PASAJE:
·····

La gente con la que hemos crecido y a la que hemos ensamblado las mejores voces dobladas que jamás se hayan inventado, o van camino de los 80 o ya están actuando para otro público. Las viejas reuniones fílmicas de comadres, repartos que superan entre cuatro los tres siglos de edad, suenan a enésimo sacrificio a la nostalgia, al igual que en su momento leyendas como Wayne y Stewart debían seguir pagando la cuota de subirse a un caballo ya sobrepasados los 65, para que el espectador medio pudiera convencerse que las cosas marchaban como siempre.
Ejemplos sobran y para todos los gustos: Jane Fonda volvió mediados sus 70 a aceptar papeles alimenticios pero desustanciados, donde mostrar una vis cómica tan diferente a la intensidad dramática que su anterior rostro, menos parecido a una máscara, ofrecía. Diane Keaton nunca se fue, pero en algún momento decidió instalarse un piloto automático destinado a la comedia sin pretensiones. Los guionistas fueron puliendo todas sus ingeniosas salidas de tono hasta dejarlas únicamente en la sonrisa. Gene Hackman terminó reciclado en autor bestseller de novelas de misterio, conforme vio el futuro que se le avecinaba. Glenda Jackson hizo lo propio mucho antes como abanderada laborista. Gente como Jon Voight o Martin Sheen, desaparecidos tras ocasionales repescas como secundarios, sin casi opción a un reciclaje televisivo.
Los 70 eran más urbanitas, menos sutiles, reflejaban el final de un sueño intuido en la década anterior.
Pasemos a los denominados cuatro grandes, sin los cuales no se entendería muy bien el cine que se rodaba en nuestra niñez-infancia-adolescencia: Al Pacino, Robert De Niro, Dustin Hoffman y Jack Nicholson, hoy en distintos grados de languidez. Los dos primeros, unidas de alguna manera sus carreras en su auge y decadencia, llevan décadas deslizándose por un tobogán de complacencia, aceptando casi cualquier papel que permita con poco esfuerzo cumplir expediente (si es posible pasándoselo bien), y renegando de su imagen perfeccionista a cambio de un festival de muecas cada vez más disparatado.
Evidentemente, aparecen oasis que prueban que el talento aún brota de la fuente, y de hecho compinches comunes como Scorsese llevan años buscando el vehículo adecuado para reactivarlo. El caso de Hoffman es distinto pues proviene de una paulatina ausencia de papeles para alguien con su registro. Con casi 80 años saltó a la dirección con intenciones estimables y resultado nada más que tibio. También le han salpicado las réplicas del terremoto Weinstein. Hoy en día no se le espera. Nicholson ya ni siquiera puede permitirse intentarlo. Los años 70 demandaban un nuevo tipo de actor que ofreciera una manera diferente de actuar. Los 70 eran más urbanitas, menos sutiles, reflejaban el final de un sueño intuido en la década anterior, y por ello precisaban descarnar un punto más unas historias que partían de imponderables que nos han acompañado hasta hoy: Crisis, miedos al futuro, a nuestros gestores, a no perder del todo lo viejo, al menos hasta no tener claro cuando y donde incorporar lo nuevo.
Los 70 fueron campo de experimento para enfants terribles como Lucas, Spielberg, partidarios de llegar con imágenes donde no alcanzara la historia, y campos de batalla para visionarios como Coppola, partidario de llegar tan lejos que no hubiera productor asociado que lo alcanzara. Hoy Coppola piensa en otros términos y en otros lugares. Su intento de regreso se quedó en intento, del mismo modo que los 70 se quedaron en los 70, aunque haya quien por diversos motivos quiera alargar la magia hasta los 20, y eso en un siglo que tiene pinta de no alcanzar nunca la mayoría de edad pese a apellidarse 21.

·····

ENTRADAS PROPORCIONADAS:
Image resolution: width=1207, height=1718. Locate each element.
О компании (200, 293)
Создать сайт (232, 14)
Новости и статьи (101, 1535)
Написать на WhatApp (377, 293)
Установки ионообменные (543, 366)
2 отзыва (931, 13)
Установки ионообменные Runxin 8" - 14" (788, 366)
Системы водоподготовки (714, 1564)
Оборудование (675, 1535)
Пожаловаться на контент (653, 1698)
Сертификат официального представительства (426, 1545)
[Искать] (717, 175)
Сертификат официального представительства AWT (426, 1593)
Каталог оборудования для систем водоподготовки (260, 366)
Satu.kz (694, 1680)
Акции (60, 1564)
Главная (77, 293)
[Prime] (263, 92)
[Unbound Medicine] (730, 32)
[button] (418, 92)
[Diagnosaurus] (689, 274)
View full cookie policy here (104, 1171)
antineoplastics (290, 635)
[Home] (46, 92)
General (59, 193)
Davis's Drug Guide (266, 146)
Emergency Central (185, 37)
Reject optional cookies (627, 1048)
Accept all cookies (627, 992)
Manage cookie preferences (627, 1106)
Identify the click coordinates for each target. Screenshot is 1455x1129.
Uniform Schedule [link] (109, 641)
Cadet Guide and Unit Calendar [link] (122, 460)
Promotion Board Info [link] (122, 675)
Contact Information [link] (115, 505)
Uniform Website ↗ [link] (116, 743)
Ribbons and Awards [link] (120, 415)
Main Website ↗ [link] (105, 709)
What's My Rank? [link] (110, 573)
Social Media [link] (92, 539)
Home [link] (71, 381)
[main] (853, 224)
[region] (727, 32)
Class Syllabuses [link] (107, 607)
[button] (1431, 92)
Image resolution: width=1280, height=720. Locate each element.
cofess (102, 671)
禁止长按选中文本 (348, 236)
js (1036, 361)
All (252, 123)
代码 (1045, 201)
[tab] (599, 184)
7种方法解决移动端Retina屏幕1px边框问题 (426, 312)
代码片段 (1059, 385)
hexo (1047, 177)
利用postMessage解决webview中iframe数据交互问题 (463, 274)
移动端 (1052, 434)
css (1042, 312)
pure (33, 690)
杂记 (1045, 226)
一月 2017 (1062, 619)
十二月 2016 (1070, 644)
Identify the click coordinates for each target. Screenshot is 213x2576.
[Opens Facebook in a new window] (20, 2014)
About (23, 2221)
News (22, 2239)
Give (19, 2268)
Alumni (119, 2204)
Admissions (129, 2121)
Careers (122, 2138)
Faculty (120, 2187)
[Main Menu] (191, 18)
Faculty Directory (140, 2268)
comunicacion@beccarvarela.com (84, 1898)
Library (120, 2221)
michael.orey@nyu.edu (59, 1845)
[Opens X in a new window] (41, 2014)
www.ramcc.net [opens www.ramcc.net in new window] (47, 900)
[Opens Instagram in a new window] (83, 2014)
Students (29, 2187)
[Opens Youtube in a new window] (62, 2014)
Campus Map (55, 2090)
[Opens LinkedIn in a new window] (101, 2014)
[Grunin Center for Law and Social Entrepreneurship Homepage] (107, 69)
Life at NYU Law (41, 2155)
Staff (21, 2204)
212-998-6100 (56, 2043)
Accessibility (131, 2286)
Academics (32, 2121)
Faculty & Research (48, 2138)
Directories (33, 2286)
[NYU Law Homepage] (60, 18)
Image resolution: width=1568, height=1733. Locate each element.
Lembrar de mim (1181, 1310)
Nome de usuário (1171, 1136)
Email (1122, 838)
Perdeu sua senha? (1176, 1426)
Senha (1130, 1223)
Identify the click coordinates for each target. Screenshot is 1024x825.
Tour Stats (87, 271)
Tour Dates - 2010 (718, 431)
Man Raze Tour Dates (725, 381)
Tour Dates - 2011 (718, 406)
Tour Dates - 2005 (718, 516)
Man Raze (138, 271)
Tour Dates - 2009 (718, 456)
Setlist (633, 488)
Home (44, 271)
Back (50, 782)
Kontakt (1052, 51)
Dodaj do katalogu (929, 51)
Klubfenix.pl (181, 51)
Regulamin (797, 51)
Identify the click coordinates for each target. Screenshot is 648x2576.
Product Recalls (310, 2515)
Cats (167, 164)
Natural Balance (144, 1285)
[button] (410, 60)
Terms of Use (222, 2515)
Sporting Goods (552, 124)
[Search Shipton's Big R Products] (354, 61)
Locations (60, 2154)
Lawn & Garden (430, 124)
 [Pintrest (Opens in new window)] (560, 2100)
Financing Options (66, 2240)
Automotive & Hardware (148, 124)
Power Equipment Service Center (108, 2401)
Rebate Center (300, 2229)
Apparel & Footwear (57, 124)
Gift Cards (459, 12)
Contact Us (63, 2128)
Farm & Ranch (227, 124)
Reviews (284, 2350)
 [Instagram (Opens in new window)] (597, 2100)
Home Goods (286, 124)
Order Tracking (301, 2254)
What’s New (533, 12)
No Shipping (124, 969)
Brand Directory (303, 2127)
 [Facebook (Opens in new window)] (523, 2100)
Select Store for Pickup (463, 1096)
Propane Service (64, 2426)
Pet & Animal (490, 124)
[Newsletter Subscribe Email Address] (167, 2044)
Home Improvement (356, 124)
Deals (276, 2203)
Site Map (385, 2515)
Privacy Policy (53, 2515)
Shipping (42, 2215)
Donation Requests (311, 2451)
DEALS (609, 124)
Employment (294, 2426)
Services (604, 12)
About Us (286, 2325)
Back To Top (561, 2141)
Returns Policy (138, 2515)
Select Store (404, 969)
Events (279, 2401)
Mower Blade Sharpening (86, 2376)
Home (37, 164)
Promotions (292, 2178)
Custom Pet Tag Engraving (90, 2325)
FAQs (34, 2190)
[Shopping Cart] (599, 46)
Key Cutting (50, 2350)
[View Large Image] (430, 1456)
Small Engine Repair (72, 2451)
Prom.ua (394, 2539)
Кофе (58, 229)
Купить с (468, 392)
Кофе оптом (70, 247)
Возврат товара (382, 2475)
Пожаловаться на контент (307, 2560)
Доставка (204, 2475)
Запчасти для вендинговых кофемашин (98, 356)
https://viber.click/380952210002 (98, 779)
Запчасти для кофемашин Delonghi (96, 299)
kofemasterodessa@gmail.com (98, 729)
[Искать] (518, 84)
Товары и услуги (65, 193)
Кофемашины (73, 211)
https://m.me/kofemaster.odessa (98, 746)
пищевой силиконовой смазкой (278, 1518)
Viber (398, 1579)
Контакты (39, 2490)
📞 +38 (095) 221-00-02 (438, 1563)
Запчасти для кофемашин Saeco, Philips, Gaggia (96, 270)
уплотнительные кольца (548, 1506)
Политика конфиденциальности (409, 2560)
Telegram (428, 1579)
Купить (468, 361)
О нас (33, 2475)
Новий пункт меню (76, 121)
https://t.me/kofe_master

·····

CONSIGNA A:
Según el pasaje, ¿en qué terminó reciclado Gene Hackman?
CONSIGNA B:
Reproduce el fragmento del pasaje comprendido entre "La gente con" y "marchaban como siempre.", ambos inclusive.

RESPUESTA ESCRITA A:
En autor bestseller de novelas de misterio.

RESPUESTA ESCRITA B:
La gente con la que hemos crecido y a la que hemos ensamblado las mejores voces dobladas que jamás se hayan inventado, o van camino de los 80 o ya están actuando para otro público. Las viejas reuniones fílmicas de comadres, repartos que superan entre cuatro los tres siglos de edad, suenan a enésimo sacrificio a la nostalgia, al igual que en su momento leyendas como Wayne y Stewart debían seguir pagando la cuota de subirse a un caballo ya sobrepasados los 65, para que el espectador medio pudiera convencerse que las cosas marchaban como siempre.